**Brief**
Your answer should be one number: the count of lines in the data below that include "level".

◆ ◆ ◆

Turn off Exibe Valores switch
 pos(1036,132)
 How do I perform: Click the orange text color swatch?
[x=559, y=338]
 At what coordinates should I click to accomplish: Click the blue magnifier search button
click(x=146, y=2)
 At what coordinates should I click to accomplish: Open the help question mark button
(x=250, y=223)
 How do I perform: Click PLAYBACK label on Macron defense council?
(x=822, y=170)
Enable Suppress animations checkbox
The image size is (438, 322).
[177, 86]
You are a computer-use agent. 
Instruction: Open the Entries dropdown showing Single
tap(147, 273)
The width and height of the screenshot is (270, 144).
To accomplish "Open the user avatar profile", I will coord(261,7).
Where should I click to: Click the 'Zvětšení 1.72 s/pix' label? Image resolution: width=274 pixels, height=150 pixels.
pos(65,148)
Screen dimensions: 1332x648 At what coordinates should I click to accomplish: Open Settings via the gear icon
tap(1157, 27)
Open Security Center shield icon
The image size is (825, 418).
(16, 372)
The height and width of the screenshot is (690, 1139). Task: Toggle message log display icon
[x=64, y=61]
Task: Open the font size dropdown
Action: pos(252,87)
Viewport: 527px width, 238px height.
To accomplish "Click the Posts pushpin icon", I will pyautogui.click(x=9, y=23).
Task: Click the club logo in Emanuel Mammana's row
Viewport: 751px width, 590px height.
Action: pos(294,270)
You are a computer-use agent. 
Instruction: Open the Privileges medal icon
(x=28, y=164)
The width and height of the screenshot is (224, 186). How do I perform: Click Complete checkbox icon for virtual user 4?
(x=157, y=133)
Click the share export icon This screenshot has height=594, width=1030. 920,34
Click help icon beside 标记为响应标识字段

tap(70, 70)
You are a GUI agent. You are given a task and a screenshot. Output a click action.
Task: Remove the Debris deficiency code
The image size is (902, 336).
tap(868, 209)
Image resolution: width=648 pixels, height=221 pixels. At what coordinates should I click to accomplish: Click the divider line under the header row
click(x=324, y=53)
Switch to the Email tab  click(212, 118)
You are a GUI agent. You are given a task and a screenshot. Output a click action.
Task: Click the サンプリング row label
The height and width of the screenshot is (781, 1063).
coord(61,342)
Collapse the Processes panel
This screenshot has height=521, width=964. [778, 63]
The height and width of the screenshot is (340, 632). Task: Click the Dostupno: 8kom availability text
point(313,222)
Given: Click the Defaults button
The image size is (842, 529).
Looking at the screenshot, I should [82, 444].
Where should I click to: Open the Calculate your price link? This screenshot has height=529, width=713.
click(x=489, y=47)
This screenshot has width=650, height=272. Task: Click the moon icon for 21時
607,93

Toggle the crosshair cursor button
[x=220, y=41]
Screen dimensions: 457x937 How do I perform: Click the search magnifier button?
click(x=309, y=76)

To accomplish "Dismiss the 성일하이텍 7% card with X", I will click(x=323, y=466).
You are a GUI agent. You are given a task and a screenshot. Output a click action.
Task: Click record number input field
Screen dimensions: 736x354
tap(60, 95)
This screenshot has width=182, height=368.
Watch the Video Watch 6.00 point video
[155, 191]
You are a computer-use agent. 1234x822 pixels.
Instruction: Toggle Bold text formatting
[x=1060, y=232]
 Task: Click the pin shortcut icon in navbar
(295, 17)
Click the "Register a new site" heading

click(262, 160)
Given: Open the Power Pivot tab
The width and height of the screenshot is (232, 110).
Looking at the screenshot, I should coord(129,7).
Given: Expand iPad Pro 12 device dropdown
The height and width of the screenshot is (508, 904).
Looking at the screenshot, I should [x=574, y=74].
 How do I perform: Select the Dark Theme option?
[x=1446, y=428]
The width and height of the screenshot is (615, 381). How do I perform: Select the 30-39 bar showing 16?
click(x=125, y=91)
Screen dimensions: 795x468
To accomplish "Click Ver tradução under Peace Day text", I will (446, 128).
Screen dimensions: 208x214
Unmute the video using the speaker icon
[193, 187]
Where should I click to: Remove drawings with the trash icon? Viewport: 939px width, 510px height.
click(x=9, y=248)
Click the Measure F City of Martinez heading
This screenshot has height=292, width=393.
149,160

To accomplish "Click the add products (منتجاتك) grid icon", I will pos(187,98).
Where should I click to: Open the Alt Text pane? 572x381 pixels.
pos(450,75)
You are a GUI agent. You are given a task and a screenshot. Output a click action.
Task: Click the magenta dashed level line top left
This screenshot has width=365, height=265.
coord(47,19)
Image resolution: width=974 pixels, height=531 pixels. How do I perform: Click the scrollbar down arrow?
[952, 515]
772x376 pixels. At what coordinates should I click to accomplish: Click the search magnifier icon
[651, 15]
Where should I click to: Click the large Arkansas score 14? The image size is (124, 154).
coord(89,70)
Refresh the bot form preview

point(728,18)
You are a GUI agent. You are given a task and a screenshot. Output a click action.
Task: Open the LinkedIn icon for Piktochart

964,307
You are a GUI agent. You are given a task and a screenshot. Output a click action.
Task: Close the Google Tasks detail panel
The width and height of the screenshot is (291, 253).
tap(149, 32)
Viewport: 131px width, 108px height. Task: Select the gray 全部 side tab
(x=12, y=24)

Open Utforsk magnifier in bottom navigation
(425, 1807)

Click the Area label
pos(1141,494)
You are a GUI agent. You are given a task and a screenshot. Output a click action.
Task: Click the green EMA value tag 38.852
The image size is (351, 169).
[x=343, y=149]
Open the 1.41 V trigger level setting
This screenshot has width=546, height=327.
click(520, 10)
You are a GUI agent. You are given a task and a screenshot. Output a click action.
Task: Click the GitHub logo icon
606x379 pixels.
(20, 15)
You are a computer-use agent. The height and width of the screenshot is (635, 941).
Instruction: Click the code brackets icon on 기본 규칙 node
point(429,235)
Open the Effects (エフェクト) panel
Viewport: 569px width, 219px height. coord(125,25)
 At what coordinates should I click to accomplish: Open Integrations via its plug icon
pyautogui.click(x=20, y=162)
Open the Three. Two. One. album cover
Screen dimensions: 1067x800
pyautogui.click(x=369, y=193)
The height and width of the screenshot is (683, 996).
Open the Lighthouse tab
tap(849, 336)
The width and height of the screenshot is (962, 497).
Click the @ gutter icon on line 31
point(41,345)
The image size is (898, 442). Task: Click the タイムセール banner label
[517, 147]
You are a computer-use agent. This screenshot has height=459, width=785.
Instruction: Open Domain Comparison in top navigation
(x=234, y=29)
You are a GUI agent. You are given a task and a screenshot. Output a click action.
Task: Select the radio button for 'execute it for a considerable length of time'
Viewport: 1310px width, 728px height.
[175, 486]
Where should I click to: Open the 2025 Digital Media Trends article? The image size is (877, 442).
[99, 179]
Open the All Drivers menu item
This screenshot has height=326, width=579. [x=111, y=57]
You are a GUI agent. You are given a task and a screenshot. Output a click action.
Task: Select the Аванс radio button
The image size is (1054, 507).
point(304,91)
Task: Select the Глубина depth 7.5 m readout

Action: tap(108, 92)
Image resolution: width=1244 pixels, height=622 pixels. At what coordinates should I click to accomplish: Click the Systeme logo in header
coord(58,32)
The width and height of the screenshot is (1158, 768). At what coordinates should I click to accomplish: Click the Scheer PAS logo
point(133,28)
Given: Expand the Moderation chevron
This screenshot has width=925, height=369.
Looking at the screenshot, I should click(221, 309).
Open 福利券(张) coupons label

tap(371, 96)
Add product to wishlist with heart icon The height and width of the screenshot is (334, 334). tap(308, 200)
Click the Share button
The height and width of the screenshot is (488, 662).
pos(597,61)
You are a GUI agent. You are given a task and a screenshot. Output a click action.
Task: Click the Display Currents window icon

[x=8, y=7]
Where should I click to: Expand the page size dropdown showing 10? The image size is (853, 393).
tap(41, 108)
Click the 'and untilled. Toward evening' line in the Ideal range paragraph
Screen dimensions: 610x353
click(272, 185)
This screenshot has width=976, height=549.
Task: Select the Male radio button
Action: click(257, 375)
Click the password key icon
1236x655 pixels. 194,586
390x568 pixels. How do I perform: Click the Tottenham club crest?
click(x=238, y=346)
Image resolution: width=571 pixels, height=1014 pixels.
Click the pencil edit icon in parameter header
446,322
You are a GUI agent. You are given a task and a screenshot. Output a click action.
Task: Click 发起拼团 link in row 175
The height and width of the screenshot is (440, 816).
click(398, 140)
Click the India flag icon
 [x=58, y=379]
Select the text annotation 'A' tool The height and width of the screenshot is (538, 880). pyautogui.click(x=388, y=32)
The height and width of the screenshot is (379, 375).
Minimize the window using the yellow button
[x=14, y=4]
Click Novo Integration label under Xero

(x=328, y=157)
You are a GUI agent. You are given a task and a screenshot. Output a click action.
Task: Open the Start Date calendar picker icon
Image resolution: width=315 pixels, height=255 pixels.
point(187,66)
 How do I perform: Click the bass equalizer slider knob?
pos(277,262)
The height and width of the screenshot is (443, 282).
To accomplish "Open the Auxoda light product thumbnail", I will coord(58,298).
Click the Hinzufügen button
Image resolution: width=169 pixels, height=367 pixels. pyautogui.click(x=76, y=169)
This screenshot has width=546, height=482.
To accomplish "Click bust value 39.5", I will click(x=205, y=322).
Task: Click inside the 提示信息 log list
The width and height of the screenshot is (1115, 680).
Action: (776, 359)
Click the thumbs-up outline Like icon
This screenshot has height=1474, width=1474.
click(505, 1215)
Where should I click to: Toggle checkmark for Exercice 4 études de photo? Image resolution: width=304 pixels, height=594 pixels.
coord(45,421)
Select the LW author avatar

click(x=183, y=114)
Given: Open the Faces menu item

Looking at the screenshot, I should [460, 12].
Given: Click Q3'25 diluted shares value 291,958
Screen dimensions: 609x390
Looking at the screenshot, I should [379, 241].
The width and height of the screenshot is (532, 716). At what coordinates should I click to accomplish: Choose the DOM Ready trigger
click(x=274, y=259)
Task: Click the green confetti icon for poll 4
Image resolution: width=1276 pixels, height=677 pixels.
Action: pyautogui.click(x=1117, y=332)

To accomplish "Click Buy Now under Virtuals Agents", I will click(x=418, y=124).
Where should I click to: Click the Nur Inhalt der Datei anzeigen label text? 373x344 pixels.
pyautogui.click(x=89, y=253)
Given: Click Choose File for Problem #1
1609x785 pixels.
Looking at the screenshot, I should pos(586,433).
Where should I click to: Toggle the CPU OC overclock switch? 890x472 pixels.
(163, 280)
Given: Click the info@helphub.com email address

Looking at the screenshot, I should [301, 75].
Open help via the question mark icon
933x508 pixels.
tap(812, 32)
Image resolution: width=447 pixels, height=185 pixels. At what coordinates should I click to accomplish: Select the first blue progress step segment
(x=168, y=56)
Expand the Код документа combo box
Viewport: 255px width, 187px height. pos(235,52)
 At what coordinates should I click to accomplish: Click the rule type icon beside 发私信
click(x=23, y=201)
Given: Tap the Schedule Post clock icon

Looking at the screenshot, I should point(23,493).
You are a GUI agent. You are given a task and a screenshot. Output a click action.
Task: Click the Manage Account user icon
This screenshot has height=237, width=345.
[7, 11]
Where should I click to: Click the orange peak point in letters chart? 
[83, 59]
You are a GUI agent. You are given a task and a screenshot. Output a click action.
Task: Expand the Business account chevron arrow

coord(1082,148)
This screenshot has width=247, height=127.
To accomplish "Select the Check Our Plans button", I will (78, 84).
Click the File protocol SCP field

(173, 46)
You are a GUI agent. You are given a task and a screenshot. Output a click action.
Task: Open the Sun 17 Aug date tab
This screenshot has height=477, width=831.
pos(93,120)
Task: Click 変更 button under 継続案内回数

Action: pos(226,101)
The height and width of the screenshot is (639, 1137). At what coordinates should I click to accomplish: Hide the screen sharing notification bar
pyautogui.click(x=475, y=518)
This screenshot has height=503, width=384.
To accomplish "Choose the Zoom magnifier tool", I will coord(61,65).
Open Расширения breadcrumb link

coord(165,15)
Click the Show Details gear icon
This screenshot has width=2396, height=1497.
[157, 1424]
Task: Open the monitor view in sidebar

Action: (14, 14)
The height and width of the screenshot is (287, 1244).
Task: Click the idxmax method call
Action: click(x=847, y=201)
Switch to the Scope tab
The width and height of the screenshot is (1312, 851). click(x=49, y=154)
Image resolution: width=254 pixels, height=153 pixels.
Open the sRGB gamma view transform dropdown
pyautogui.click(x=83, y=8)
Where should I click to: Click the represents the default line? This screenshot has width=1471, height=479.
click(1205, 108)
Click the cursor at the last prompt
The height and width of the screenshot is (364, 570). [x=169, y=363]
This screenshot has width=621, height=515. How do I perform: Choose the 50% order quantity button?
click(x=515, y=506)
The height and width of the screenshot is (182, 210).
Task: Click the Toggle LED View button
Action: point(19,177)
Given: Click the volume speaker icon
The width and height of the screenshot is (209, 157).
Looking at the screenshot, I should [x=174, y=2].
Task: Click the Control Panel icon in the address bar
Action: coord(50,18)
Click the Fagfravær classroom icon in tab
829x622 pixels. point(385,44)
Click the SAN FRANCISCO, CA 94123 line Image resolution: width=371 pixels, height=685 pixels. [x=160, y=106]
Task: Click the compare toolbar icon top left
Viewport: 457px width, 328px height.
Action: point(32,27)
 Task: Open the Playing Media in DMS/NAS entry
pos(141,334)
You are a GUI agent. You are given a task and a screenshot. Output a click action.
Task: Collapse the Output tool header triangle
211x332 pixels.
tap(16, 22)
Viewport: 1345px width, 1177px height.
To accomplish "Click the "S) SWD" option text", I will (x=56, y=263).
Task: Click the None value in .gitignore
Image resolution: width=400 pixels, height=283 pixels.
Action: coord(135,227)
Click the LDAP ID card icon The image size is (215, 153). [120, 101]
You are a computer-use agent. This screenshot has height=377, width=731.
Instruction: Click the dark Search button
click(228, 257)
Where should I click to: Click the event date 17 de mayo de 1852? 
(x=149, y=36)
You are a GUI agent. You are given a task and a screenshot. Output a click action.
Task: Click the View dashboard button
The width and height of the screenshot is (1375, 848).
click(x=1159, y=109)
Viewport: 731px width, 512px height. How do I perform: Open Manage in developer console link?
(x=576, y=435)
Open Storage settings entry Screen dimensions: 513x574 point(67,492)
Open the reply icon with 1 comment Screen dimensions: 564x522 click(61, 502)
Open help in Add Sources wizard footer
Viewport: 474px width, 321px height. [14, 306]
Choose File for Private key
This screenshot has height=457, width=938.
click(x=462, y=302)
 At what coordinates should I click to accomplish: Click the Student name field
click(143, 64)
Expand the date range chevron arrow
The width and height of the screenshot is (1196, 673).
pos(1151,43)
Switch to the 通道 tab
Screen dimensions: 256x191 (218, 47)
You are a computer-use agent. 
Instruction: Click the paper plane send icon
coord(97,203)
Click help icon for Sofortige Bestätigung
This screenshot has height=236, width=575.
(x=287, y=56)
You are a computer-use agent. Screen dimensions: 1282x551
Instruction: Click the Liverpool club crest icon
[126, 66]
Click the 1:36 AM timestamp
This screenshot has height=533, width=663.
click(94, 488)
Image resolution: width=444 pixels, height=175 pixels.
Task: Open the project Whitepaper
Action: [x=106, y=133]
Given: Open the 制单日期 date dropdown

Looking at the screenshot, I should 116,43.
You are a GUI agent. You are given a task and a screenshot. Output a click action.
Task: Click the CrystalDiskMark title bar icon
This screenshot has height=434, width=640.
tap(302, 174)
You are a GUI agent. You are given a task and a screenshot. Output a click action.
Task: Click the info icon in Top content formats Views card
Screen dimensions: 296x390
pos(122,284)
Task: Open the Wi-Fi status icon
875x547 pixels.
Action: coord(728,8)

◆ ◆ ◆

**Written answer**
2